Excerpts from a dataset
§ §
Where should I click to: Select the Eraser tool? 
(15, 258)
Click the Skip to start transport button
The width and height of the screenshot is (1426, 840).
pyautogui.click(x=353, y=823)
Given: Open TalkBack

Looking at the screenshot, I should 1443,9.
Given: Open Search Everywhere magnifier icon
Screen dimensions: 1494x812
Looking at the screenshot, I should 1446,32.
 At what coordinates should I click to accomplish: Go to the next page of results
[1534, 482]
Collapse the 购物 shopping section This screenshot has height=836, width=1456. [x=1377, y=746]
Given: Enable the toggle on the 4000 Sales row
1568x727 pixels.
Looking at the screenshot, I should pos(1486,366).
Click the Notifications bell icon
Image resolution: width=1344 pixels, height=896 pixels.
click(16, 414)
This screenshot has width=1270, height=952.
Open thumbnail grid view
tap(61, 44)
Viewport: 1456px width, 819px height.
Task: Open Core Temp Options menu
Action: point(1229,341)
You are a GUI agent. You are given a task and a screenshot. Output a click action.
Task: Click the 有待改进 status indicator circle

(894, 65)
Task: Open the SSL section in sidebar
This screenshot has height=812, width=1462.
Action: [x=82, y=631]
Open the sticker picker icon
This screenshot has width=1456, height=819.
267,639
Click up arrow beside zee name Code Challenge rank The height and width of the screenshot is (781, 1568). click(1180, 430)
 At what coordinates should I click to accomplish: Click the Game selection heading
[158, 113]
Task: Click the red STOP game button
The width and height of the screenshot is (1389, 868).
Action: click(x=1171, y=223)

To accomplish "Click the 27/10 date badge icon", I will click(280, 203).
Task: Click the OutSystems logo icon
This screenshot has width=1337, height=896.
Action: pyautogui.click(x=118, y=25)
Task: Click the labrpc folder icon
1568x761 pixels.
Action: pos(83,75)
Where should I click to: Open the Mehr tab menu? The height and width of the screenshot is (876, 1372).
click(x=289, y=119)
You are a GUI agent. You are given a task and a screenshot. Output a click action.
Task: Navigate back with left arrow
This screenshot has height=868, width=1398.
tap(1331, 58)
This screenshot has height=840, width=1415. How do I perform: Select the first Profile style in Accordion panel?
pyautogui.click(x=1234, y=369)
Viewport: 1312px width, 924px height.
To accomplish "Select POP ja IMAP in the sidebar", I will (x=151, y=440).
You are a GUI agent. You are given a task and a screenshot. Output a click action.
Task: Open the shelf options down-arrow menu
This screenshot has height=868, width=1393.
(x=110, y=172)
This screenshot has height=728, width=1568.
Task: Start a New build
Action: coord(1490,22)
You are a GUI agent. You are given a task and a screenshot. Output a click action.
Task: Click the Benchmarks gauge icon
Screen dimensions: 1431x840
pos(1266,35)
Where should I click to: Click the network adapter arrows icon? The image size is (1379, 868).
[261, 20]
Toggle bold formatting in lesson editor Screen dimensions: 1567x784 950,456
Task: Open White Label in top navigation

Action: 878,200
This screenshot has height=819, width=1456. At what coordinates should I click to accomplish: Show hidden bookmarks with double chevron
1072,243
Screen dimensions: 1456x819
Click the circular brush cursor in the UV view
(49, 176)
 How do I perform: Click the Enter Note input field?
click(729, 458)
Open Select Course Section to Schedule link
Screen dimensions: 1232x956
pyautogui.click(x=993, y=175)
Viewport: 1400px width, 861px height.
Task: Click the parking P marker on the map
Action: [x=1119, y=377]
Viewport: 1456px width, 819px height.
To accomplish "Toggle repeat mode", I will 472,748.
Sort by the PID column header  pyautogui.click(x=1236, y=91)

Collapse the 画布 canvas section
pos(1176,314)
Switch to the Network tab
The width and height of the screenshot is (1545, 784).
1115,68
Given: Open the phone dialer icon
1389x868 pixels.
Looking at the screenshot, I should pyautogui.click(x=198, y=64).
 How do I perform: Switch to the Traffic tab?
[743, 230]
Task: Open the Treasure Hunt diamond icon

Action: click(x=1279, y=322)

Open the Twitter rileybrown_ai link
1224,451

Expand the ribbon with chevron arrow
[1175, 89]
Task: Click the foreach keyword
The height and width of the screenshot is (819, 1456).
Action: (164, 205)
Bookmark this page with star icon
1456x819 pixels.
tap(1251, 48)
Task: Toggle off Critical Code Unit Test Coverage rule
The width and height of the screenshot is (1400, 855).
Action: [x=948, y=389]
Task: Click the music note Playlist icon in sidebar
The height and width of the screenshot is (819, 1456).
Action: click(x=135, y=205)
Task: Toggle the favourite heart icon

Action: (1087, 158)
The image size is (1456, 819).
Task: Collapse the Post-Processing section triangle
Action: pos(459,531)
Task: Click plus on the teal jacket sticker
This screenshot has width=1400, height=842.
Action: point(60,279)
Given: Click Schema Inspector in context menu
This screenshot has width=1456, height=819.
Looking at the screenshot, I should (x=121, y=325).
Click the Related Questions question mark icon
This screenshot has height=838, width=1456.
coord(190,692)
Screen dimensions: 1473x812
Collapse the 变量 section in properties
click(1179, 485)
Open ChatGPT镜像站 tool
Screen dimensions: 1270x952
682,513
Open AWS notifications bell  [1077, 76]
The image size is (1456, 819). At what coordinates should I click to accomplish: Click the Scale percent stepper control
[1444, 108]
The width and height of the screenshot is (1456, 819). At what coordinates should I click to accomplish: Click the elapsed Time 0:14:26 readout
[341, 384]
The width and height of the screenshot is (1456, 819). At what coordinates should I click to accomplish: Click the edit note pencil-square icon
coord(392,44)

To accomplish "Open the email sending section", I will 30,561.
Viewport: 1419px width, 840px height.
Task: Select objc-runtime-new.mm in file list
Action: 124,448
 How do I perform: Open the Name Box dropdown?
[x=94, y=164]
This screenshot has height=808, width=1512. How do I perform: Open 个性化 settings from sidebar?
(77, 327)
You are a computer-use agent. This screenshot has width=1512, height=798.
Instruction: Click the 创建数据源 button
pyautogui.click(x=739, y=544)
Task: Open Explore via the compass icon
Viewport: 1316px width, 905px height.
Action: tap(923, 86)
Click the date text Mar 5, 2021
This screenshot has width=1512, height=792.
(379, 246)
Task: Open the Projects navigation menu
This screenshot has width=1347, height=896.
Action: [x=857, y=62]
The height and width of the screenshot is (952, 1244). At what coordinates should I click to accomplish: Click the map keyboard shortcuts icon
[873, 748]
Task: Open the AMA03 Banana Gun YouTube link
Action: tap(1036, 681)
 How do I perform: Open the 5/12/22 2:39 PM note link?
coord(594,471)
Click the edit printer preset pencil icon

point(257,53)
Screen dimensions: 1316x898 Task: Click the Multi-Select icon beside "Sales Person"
§ §
:: Problem description ::
Above are the entries; give them back verbatim.

:: Result for this exercise ::
Where should I click to: Select the Eraser tool? 
(15, 258)
Click the Skip to start transport button
The width and height of the screenshot is (1426, 840).
pyautogui.click(x=353, y=823)
Given: Open TalkBack

Looking at the screenshot, I should 1443,9.
Given: Open Search Everywhere magnifier icon
Screen dimensions: 1494x812
Looking at the screenshot, I should 1446,32.
 At what coordinates should I click to accomplish: Go to the next page of results
[1534, 482]
Collapse the 购物 shopping section This screenshot has height=836, width=1456. [x=1377, y=746]
Given: Enable the toggle on the 4000 Sales row
1568x727 pixels.
Looking at the screenshot, I should pos(1486,366).
Click the Notifications bell icon
Image resolution: width=1344 pixels, height=896 pixels.
click(16, 414)
This screenshot has width=1270, height=952.
Open thumbnail grid view
tap(61, 44)
Viewport: 1456px width, 819px height.
Task: Open Core Temp Options menu
Action: point(1229,341)
You are a GUI agent. You are given a task and a screenshot. Output a click action.
Task: Click the 有待改进 status indicator circle

(894, 65)
Task: Open the SSL section in sidebar
This screenshot has height=812, width=1462.
Action: [x=82, y=631]
Open the sticker picker icon
This screenshot has width=1456, height=819.
267,639
Click up arrow beside zee name Code Challenge rank The height and width of the screenshot is (781, 1568). click(1180, 430)
 At what coordinates should I click to accomplish: Click the Game selection heading
[158, 113]
Task: Click the red STOP game button
The width and height of the screenshot is (1389, 868).
Action: click(x=1171, y=223)

To accomplish "Click the 27/10 date badge icon", I will click(280, 203).
Task: Click the OutSystems logo icon
This screenshot has width=1337, height=896.
Action: pyautogui.click(x=118, y=25)
Task: Click the labrpc folder icon
1568x761 pixels.
Action: pos(83,75)
Where should I click to: Open the Mehr tab menu? The height and width of the screenshot is (876, 1372).
click(x=289, y=119)
You are a GUI agent. You are given a task and a screenshot. Output a click action.
Task: Navigate back with left arrow
This screenshot has height=868, width=1398.
tap(1331, 58)
This screenshot has height=840, width=1415. How do I perform: Select the first Profile style in Accordion panel?
pyautogui.click(x=1234, y=369)
Viewport: 1312px width, 924px height.
To accomplish "Select POP ja IMAP in the sidebar", I will (x=151, y=440).
You are a GUI agent. You are given a task and a screenshot. Output a click action.
Task: Open the shelf options down-arrow menu
This screenshot has height=868, width=1393.
(x=110, y=172)
This screenshot has height=728, width=1568.
Task: Start a New build
Action: coord(1490,22)
You are a GUI agent. You are given a task and a screenshot. Output a click action.
Task: Click the Benchmarks gauge icon
Screen dimensions: 1431x840
pos(1266,35)
Where should I click to: Click the network adapter arrows icon? The image size is (1379, 868).
[261, 20]
Toggle bold formatting in lesson editor Screen dimensions: 1567x784 950,456
Task: Open White Label in top navigation

Action: 878,200
This screenshot has height=819, width=1456. At what coordinates should I click to accomplish: Show hidden bookmarks with double chevron
1072,243
Screen dimensions: 1456x819
Click the circular brush cursor in the UV view
(49, 176)
 How do I perform: Click the Enter Note input field?
click(729, 458)
Open Select Course Section to Schedule link
Screen dimensions: 1232x956
pyautogui.click(x=993, y=175)
Viewport: 1400px width, 861px height.
Task: Click the parking P marker on the map
Action: [x=1119, y=377]
Viewport: 1456px width, 819px height.
To accomplish "Toggle repeat mode", I will 472,748.
Sort by the PID column header  pyautogui.click(x=1236, y=91)

Collapse the 画布 canvas section
pos(1176,314)
Switch to the Network tab
The width and height of the screenshot is (1545, 784).
1115,68
Given: Open the phone dialer icon
1389x868 pixels.
Looking at the screenshot, I should pyautogui.click(x=198, y=64).
 How do I perform: Switch to the Traffic tab?
[743, 230]
Task: Open the Treasure Hunt diamond icon

Action: click(x=1279, y=322)

Open the Twitter rileybrown_ai link
1224,451

Expand the ribbon with chevron arrow
[1175, 89]
Task: Click the foreach keyword
The height and width of the screenshot is (819, 1456).
Action: (164, 205)
Bookmark this page with star icon
1456x819 pixels.
tap(1251, 48)
Task: Toggle off Critical Code Unit Test Coverage rule
The width and height of the screenshot is (1400, 855).
Action: [x=948, y=389]
Task: Click the music note Playlist icon in sidebar
The height and width of the screenshot is (819, 1456).
Action: click(x=135, y=205)
Task: Toggle the favourite heart icon

Action: (1087, 158)
The image size is (1456, 819).
Task: Collapse the Post-Processing section triangle
Action: pos(459,531)
Task: Click plus on the teal jacket sticker
This screenshot has width=1400, height=842.
Action: point(60,279)
Given: Click Schema Inspector in context menu
This screenshot has width=1456, height=819.
Looking at the screenshot, I should (x=121, y=325).
Click the Related Questions question mark icon
This screenshot has height=838, width=1456.
coord(190,692)
Screen dimensions: 1473x812
Collapse the 变量 section in properties
click(1179, 485)
Open ChatGPT镜像站 tool
Screen dimensions: 1270x952
682,513
Open AWS notifications bell  [1077, 76]
The image size is (1456, 819). At what coordinates should I click to accomplish: Click the Scale percent stepper control
[1444, 108]
The width and height of the screenshot is (1456, 819). At what coordinates should I click to accomplish: Click the elapsed Time 0:14:26 readout
[341, 384]
The width and height of the screenshot is (1456, 819). At what coordinates should I click to accomplish: Click the edit note pencil-square icon
coord(392,44)

To accomplish "Open the email sending section", I will 30,561.
Viewport: 1419px width, 840px height.
Task: Select objc-runtime-new.mm in file list
Action: 124,448
 How do I perform: Open the Name Box dropdown?
[x=94, y=164]
This screenshot has height=808, width=1512. How do I perform: Open 个性化 settings from sidebar?
(77, 327)
You are a computer-use agent. This screenshot has width=1512, height=798.
Instruction: Click the 创建数据源 button
pyautogui.click(x=739, y=544)
Task: Open Explore via the compass icon
Viewport: 1316px width, 905px height.
Action: tap(923, 86)
Click the date text Mar 5, 2021
This screenshot has width=1512, height=792.
(379, 246)
Task: Open the Projects navigation menu
This screenshot has width=1347, height=896.
Action: [x=857, y=62]
The height and width of the screenshot is (952, 1244). At what coordinates should I click to accomplish: Click the map keyboard shortcuts icon
[873, 748]
Task: Open the AMA03 Banana Gun YouTube link
Action: tap(1036, 681)
 How do I perform: Open the 5/12/22 2:39 PM note link?
coord(594,471)
Click the edit printer preset pencil icon

point(257,53)
Screen dimensions: 1316x898 Task: Click the Multi-Select icon beside "Sales Person"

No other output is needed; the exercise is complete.